SUPPLIED ENTRIES:
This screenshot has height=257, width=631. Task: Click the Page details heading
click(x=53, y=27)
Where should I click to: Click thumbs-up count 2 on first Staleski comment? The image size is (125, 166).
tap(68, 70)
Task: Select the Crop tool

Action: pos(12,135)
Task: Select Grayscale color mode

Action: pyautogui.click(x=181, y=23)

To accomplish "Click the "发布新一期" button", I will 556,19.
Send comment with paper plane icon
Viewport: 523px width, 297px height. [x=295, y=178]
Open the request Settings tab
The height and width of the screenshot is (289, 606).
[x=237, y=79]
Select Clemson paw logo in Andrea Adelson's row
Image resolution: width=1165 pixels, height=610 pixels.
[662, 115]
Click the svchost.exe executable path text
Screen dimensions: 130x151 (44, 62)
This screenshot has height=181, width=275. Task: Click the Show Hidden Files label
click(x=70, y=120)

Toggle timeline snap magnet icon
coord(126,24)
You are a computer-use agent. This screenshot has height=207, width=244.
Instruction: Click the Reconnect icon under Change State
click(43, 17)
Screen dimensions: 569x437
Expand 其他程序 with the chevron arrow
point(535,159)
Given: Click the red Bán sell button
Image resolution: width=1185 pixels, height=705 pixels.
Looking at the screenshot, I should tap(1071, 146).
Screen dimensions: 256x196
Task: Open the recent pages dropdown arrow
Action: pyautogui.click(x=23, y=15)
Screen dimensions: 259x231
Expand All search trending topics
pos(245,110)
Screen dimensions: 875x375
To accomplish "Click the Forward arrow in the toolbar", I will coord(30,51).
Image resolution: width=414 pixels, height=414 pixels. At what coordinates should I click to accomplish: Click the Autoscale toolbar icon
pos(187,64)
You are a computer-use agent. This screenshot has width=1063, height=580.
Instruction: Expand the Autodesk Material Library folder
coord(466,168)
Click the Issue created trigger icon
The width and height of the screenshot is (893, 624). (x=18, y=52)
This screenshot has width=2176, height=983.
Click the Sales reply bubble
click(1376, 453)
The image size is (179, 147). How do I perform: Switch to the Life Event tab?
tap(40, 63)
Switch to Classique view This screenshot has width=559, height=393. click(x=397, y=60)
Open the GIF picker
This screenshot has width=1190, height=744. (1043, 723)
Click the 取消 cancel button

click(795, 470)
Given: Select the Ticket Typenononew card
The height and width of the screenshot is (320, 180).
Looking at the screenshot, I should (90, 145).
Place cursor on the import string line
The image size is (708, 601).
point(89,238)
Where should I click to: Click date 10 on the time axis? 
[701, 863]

WHAT THIS TASK INVOLVES: Write the listing out again, word for word, in its entirety.

EXERCISE RESPONSE:
This screenshot has height=257, width=631. Task: Click the Page details heading
click(x=53, y=27)
Where should I click to: Click thumbs-up count 2 on first Staleski comment? The image size is (125, 166).
tap(68, 70)
Task: Select the Crop tool

Action: pos(12,135)
Task: Select Grayscale color mode

Action: pyautogui.click(x=181, y=23)

To accomplish "Click the "发布新一期" button", I will 556,19.
Send comment with paper plane icon
Viewport: 523px width, 297px height. [x=295, y=178]
Open the request Settings tab
The height and width of the screenshot is (289, 606).
[x=237, y=79]
Select Clemson paw logo in Andrea Adelson's row
Image resolution: width=1165 pixels, height=610 pixels.
[662, 115]
Click the svchost.exe executable path text
Screen dimensions: 130x151 (44, 62)
This screenshot has height=181, width=275. Task: Click the Show Hidden Files label
click(x=70, y=120)

Toggle timeline snap magnet icon
coord(126,24)
You are a computer-use agent. This screenshot has height=207, width=244.
Instruction: Click the Reconnect icon under Change State
click(43, 17)
Screen dimensions: 569x437
Expand 其他程序 with the chevron arrow
point(535,159)
Given: Click the red Bán sell button
Image resolution: width=1185 pixels, height=705 pixels.
Looking at the screenshot, I should tap(1071, 146).
Screen dimensions: 256x196
Task: Open the recent pages dropdown arrow
Action: pyautogui.click(x=23, y=15)
Screen dimensions: 259x231
Expand All search trending topics
pos(245,110)
Screen dimensions: 875x375
To accomplish "Click the Forward arrow in the toolbar", I will coord(30,51).
Image resolution: width=414 pixels, height=414 pixels. At what coordinates should I click to accomplish: Click the Autoscale toolbar icon
pos(187,64)
You are a computer-use agent. This screenshot has width=1063, height=580.
Instruction: Expand the Autodesk Material Library folder
coord(466,168)
Click the Issue created trigger icon
The width and height of the screenshot is (893, 624). (x=18, y=52)
This screenshot has width=2176, height=983.
Click the Sales reply bubble
click(1376, 453)
The image size is (179, 147). How do I perform: Switch to the Life Event tab?
tap(40, 63)
Switch to Classique view This screenshot has width=559, height=393. click(x=397, y=60)
Open the GIF picker
This screenshot has width=1190, height=744. (1043, 723)
Click the 取消 cancel button

click(795, 470)
Given: Select the Ticket Typenononew card
The height and width of the screenshot is (320, 180).
Looking at the screenshot, I should (90, 145).
Place cursor on the import string line
The image size is (708, 601).
point(89,238)
Where should I click to: Click date 10 on the time axis? 
[701, 863]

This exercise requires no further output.